__Task goal__.
Return each line from the items below that includes the string "Open".

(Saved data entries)
"""

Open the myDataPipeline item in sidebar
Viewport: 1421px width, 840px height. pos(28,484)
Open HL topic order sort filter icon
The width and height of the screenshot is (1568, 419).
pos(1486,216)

"""

__The result__.
Open the myDataPipeline item in sidebar
Open HL topic order sort filter icon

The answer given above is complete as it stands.